# Tractor battery



## Adios Pantalones (Apr 16, 2013)

My tractor battery died a year or 2 ago, so I bought a new one. Now that one is dead and I have been jumping it by carrying out a deep cell marine battery.

I figure the options are that the tractor battery has gone bad, or that the charging system doesn't quite keep up with it. How do I know if the tractor battery has kicked the bucket? If I put it on the charger and it starts the tractor for a while, can I assume it's OK?

I don't know what the heck I am doing most times.


----------



## Bret Hart (Apr 16, 2013)

Get the battery up to full charge and do a load test yourself or take to an auto parts store so they can test it.

Use a volt meter to check the charging system on the tractor to make sure it is charging and that voltage increases slightly when the rpm's raise. 12 volt or lower on the meter with the engine off is just battery voltage. With the engine running you should see higher voltage up to around 13.8 volts on a weak battery.


----------



## Adios Pantalones (Apr 16, 2013)

Bret Hart said:


> Get the battery up to full charge and do a load test yourself or take to an auto parts store so they can test it.
> 
> Use a volt meter to check the charging system on the tractor to make sure it is charging and that voltage increases slightly when the rpm's raise. 12 volt or lower on the meter with the engine off is just battery voltage. With the engine running you should see higher voltage up to around 13.8 volts on a weak battery.


 
I think it actually reads the voltage just after startup before switching to hours of operation. Should have thought of that. Thanks


----------



## Highbeam (Apr 16, 2013)

I switched to AGM "gel" batteries on the tractor awhile ago since the acid gets sloshed all over with the regular lead/acid batteries.

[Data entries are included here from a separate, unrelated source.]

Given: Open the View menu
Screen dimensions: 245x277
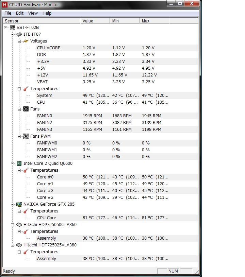Looking at the screenshot, I should (33, 13).
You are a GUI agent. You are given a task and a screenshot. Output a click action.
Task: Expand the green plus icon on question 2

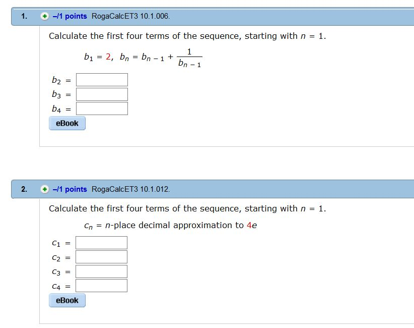[x=44, y=189]
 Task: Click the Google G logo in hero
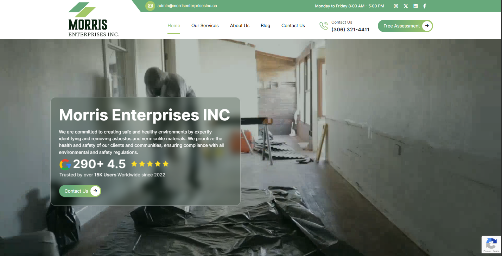pyautogui.click(x=65, y=164)
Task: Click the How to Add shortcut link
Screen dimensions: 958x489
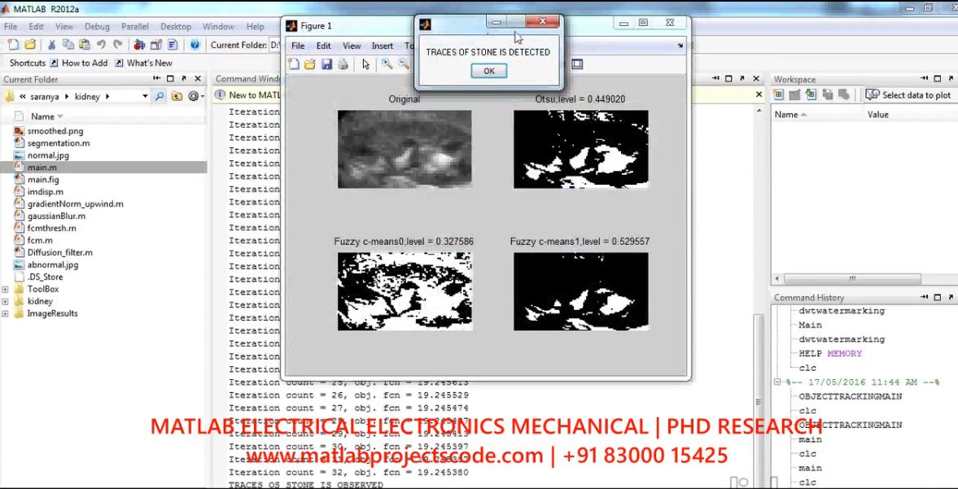Action: coord(84,63)
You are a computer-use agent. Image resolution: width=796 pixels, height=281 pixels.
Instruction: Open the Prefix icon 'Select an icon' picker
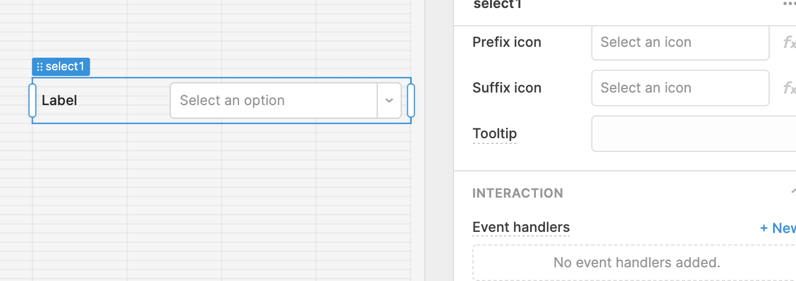point(680,42)
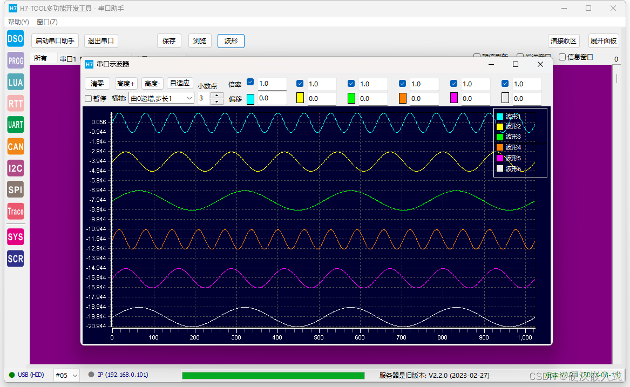Select the SPI tool sidebar icon
The width and height of the screenshot is (630, 387).
click(16, 189)
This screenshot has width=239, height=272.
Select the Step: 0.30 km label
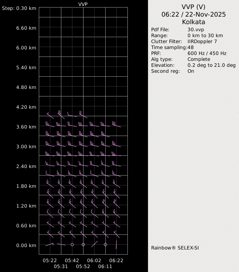[x=19, y=8]
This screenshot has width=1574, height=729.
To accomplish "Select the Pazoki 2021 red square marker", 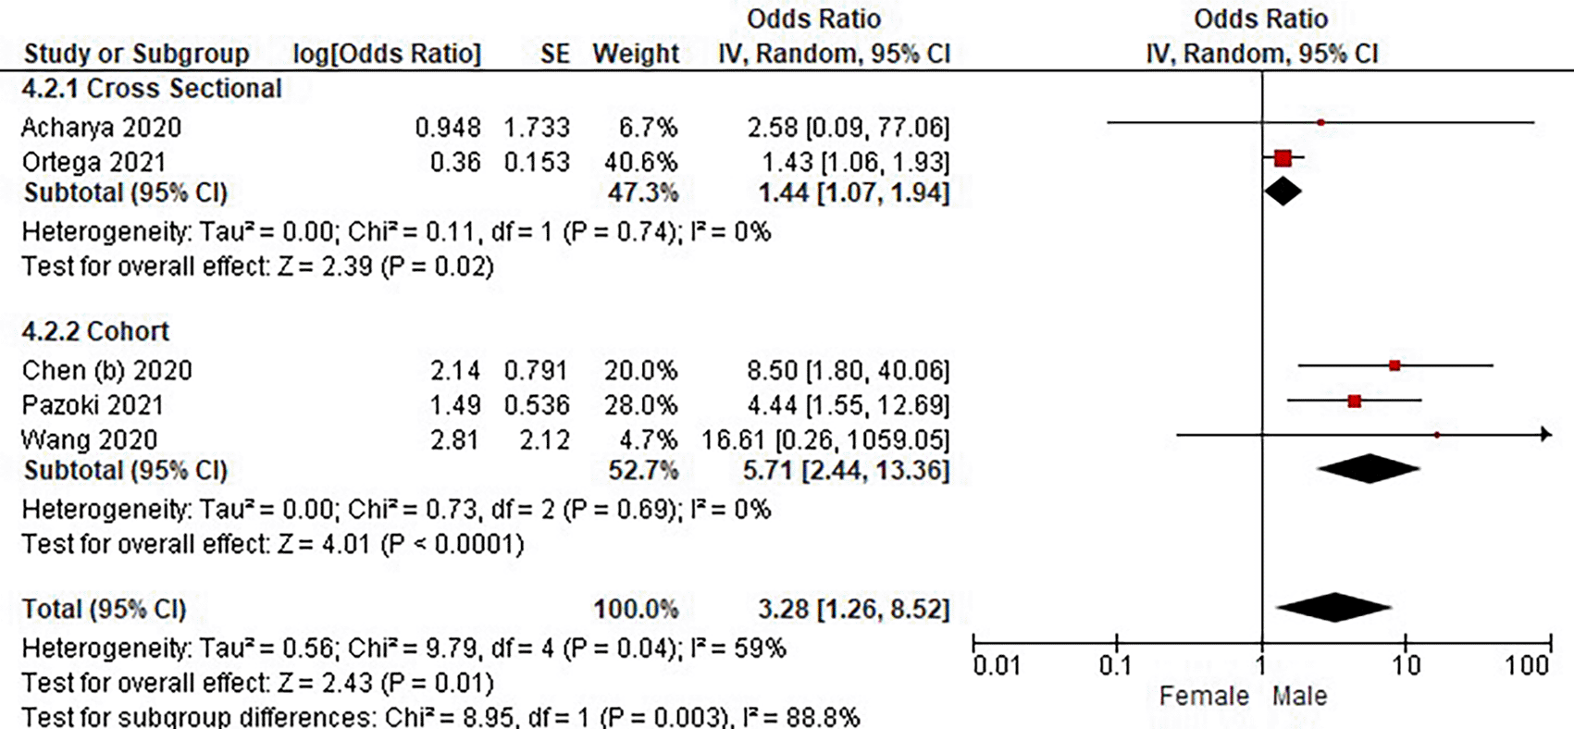I will click(1355, 402).
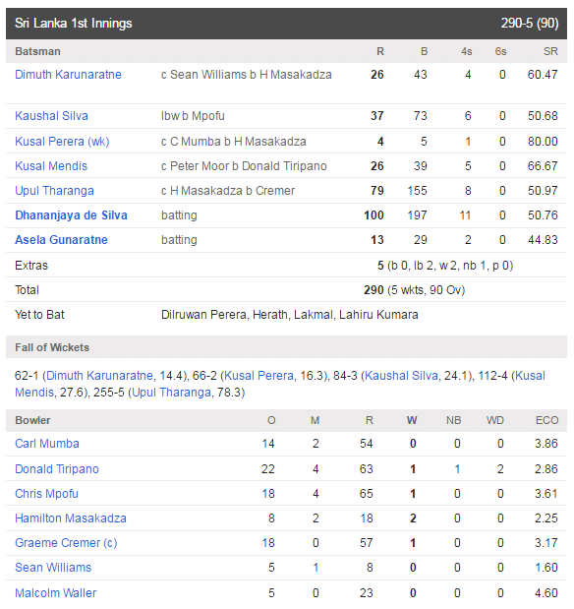Open Dhananjaya de Silva player page
Viewport: 574px width, 609px height.
click(71, 215)
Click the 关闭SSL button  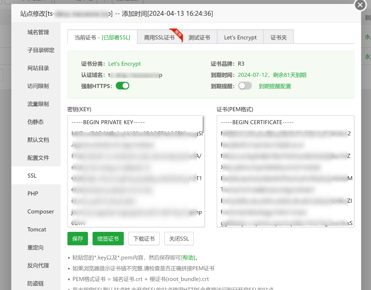(179, 239)
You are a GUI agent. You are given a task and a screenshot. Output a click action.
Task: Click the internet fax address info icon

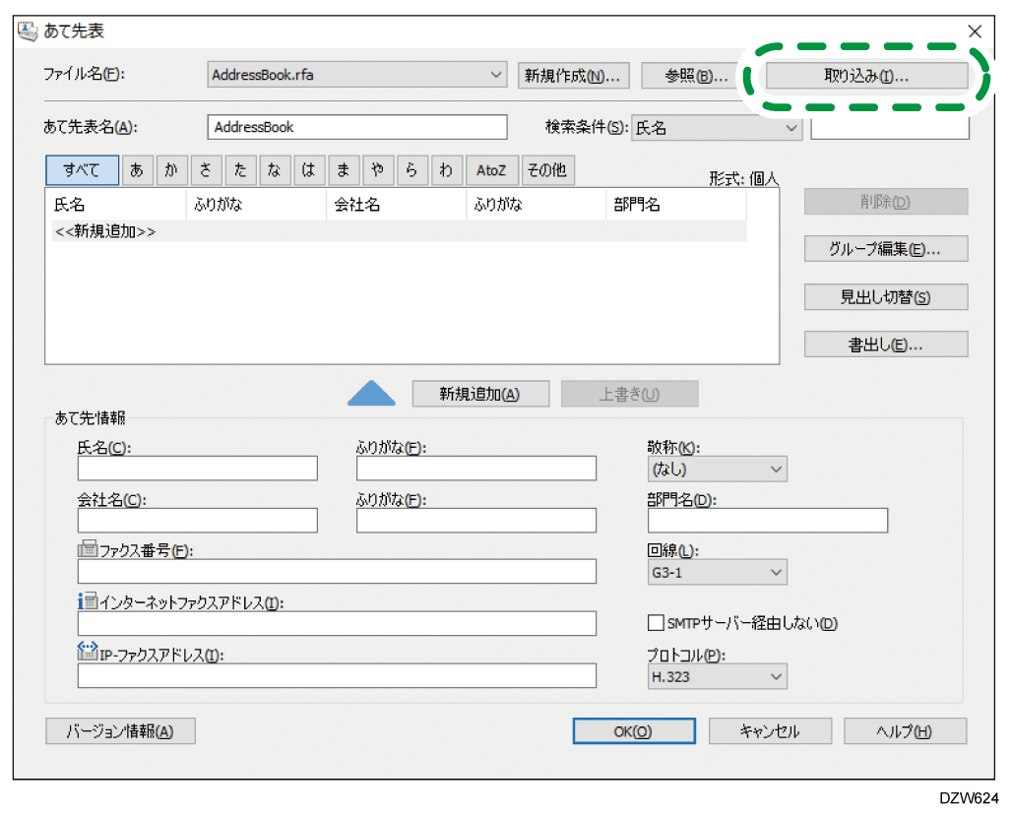(x=88, y=601)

First thing to do when a battery is not starting the machine is to check voltage at the battery when running. 14 is your target but 13.5 ot 14.5 is fine.

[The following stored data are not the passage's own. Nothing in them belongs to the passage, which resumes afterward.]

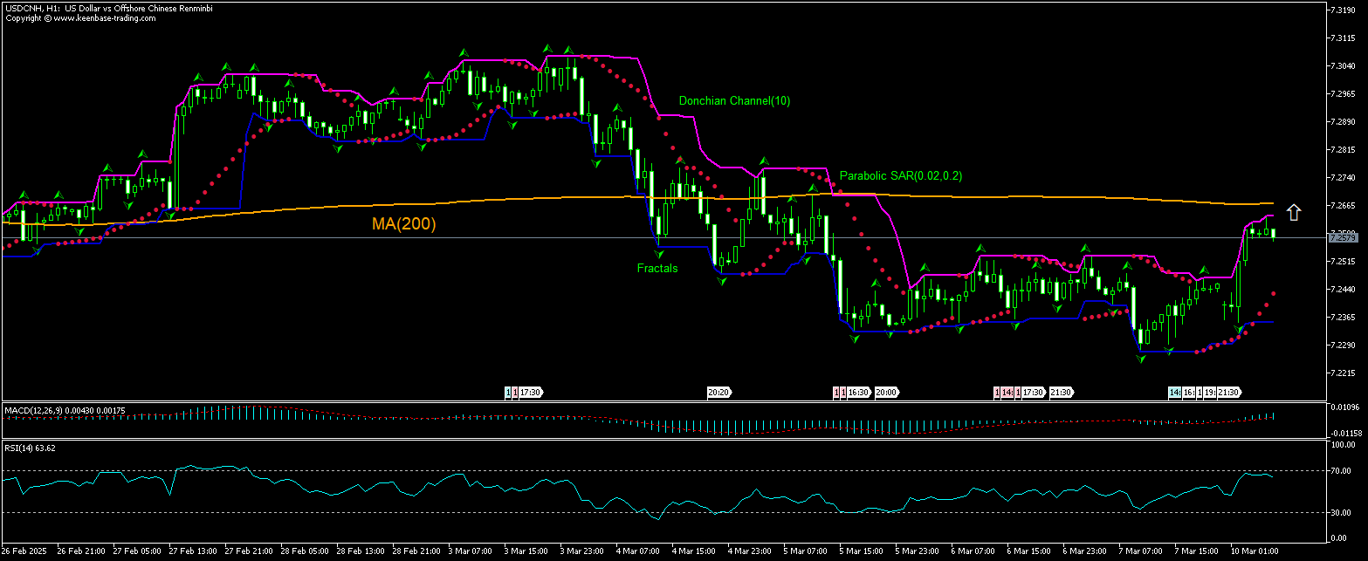Click the cyan 14: event flag

tap(1175, 393)
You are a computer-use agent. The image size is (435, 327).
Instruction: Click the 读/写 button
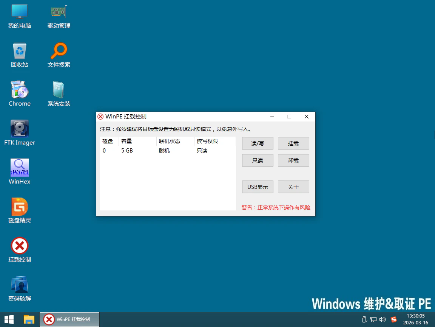pyautogui.click(x=258, y=143)
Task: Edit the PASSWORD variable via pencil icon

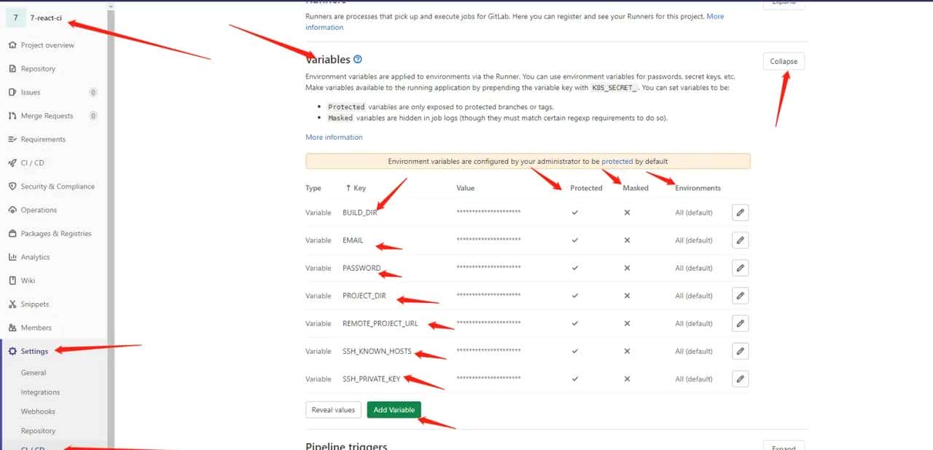Action: point(740,268)
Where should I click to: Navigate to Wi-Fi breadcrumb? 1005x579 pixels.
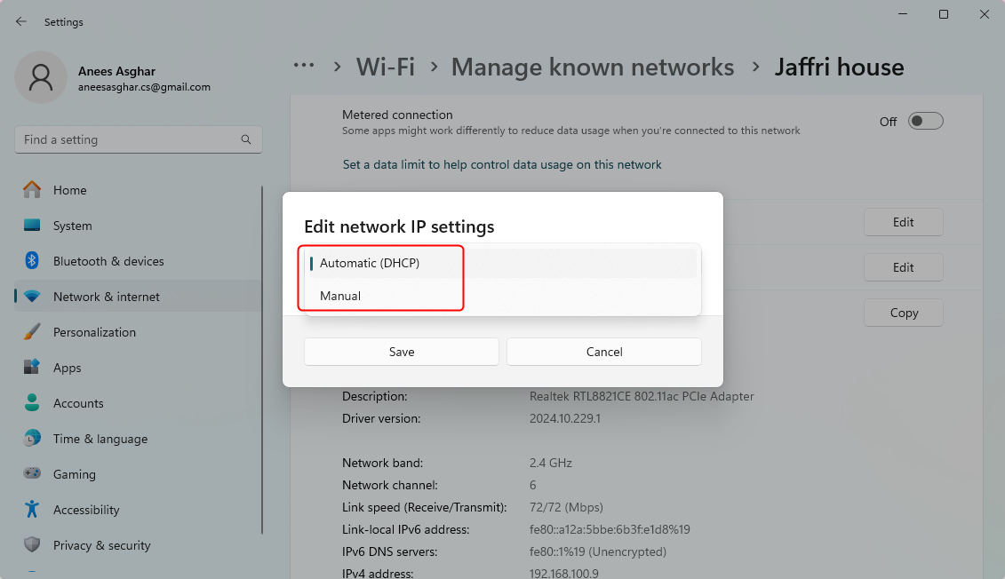385,66
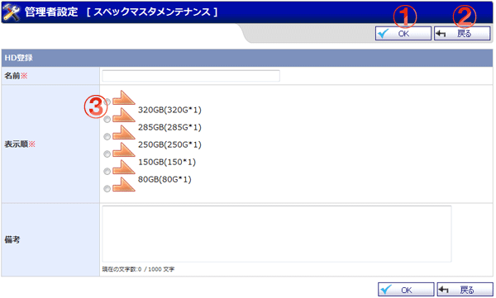
Task: Click orange arrow between 320GB and 285GB
Action: point(124,116)
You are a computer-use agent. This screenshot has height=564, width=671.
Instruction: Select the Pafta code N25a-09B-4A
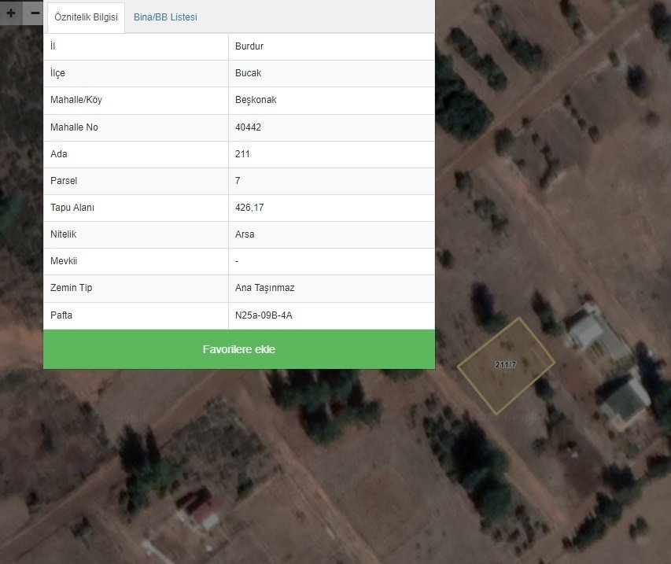(x=264, y=315)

I had a bulldozer putting out over 18 volts and boiling the huge battery so I swapped that one to a GM one-wire alternator and the battery was much happier at 14 volts.


----------



## semipro (Apr 16, 2013)

Same here on the AGM gel battery for my Deere.
When you're watching voltage at the battery you have to consider the engine speed as Bret mentioned and also the battery state. If the battery is real low like after you just jumped it off then the charging voltage will be low (maybe (12.5 v) until the battery gets charged up by the alternator. In this situation you have high current flow (amps) but lower voltage.
And, if the battery is already fully charged you should see a much higher voltage at the battery (13.8-14.5). Here you have lower current flowing into the battery but higher voltage.

It helps a lot to put a battery maintainer/tender on equipment that doesn't get used often. Chemical degradation occurs in batteries that go too low.


----------



## MasterMech (Apr 17, 2013)

Quick and dirty test for most lawn tractor charging systems:  Turn the headlights on with the engine at low idle.  Then accellerate the engine to full RPM.  Did the lights get brighter?

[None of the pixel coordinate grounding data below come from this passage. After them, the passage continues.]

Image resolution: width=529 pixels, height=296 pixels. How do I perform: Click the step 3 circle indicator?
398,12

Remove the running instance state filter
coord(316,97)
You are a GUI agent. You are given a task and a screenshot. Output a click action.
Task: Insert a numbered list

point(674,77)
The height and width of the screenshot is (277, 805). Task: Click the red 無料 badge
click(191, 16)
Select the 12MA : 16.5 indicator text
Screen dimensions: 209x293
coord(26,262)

Is the PTO clutch electric?  If so and the mower isn't shutting off after awhile for no apparent reason then the charging system is probably OK.

Check for parasitic drains as well.  Stick an ammeter that reads milliamps (auto ranging Digital Meter is best) in series between the + battery post and the cable terminal.  Should read 0 or real close to it.


----------



## begreen (Apr 17, 2013)

Battery sounds like it might still be ok. The charging system sounds suspect. Could be the voltage regulator or the generator. Check output of both with a meter.


----------



## HDRock (Apr 17, 2013)

Am I right or wrong here, tractor batts are only good for a couple of years now


----------



## MasterMech (Apr 17, 2013)

HDRock said:


> Am I right or wrong here, tractor batts are only good for a couple of years now


Buy good batteries, Interstate, Deka, I'm sure there are a couple others. Stay away from Wally World and the parts store specials.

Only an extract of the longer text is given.